- Your objective -
Reproduce each of the records below word for word, keeping every line in its original order.

- Exercise materials -
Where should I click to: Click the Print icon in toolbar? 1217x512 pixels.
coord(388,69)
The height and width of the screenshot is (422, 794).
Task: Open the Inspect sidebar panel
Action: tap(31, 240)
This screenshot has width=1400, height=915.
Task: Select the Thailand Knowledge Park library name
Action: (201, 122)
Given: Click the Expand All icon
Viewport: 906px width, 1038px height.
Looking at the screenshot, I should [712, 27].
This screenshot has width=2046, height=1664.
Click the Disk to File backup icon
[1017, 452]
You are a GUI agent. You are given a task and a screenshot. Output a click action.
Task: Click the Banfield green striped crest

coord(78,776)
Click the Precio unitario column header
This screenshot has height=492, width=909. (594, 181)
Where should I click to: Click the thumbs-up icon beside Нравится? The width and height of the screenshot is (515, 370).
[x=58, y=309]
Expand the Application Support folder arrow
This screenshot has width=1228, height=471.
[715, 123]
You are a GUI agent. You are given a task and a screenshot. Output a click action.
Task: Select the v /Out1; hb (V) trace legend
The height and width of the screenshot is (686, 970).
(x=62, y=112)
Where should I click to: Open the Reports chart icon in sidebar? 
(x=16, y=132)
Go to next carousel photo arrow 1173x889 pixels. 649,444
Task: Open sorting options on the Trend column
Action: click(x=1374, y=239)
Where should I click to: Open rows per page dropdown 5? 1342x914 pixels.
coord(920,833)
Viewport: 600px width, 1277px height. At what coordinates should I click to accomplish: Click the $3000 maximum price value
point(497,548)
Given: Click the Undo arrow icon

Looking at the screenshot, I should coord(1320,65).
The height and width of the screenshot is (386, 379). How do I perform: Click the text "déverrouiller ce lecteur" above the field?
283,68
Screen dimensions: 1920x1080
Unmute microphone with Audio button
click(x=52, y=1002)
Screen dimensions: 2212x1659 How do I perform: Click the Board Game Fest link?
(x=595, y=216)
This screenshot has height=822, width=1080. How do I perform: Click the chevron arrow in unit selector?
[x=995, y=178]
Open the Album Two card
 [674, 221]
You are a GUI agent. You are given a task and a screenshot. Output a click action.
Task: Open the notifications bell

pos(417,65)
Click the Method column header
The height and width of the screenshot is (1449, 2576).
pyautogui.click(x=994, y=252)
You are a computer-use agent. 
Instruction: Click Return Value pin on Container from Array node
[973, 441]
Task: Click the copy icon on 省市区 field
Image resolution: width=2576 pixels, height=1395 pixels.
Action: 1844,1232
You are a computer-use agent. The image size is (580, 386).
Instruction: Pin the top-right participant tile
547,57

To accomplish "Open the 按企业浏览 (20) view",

- Exercise result -
Where should I click to: Click the Print icon in toolbar? 1217x512 pixels.
coord(388,69)
The height and width of the screenshot is (422, 794).
Task: Open the Inspect sidebar panel
Action: tap(31, 240)
This screenshot has width=1400, height=915.
Task: Select the Thailand Knowledge Park library name
Action: (201, 122)
Given: Click the Expand All icon
Viewport: 906px width, 1038px height.
Looking at the screenshot, I should [712, 27].
This screenshot has width=2046, height=1664.
Click the Disk to File backup icon
[1017, 452]
You are a GUI agent. You are given a task and a screenshot. Output a click action.
Task: Click the Banfield green striped crest

coord(78,776)
Click the Precio unitario column header
This screenshot has height=492, width=909. (594, 181)
Where should I click to: Click the thumbs-up icon beside Нравится? The width and height of the screenshot is (515, 370).
[x=58, y=309]
Expand the Application Support folder arrow
This screenshot has width=1228, height=471.
[715, 123]
You are a GUI agent. You are given a task and a screenshot. Output a click action.
Task: Select the v /Out1; hb (V) trace legend
The height and width of the screenshot is (686, 970).
(x=62, y=112)
Where should I click to: Open the Reports chart icon in sidebar? 
(x=16, y=132)
Go to next carousel photo arrow 1173x889 pixels. 649,444
Task: Open sorting options on the Trend column
Action: click(x=1374, y=239)
Where should I click to: Open rows per page dropdown 5? 1342x914 pixels.
coord(920,833)
Viewport: 600px width, 1277px height. At what coordinates should I click to accomplish: Click the $3000 maximum price value
point(497,548)
Given: Click the Undo arrow icon

Looking at the screenshot, I should coord(1320,65).
The height and width of the screenshot is (386, 379). How do I perform: Click the text "déverrouiller ce lecteur" above the field?
283,68
Screen dimensions: 1920x1080
Unmute microphone with Audio button
click(x=52, y=1002)
Screen dimensions: 2212x1659 How do I perform: Click the Board Game Fest link?
(x=595, y=216)
This screenshot has height=822, width=1080. How do I perform: Click the chevron arrow in unit selector?
[x=995, y=178]
Open the Album Two card
 [674, 221]
You are a GUI agent. You are given a task and a screenshot. Output a click action.
Task: Open the notifications bell

pos(417,65)
Click the Method column header
The height and width of the screenshot is (1449, 2576).
pyautogui.click(x=994, y=252)
You are a computer-use agent. 
Instruction: Click Return Value pin on Container from Array node
[973, 441]
Task: Click the copy icon on 省市区 field
Image resolution: width=2576 pixels, height=1395 pixels.
Action: 1844,1232
You are a computer-use agent. The image size is (580, 386).
Instruction: Pin the top-right participant tile
547,57

To accomplish "Open the 按企业浏览 (20) view",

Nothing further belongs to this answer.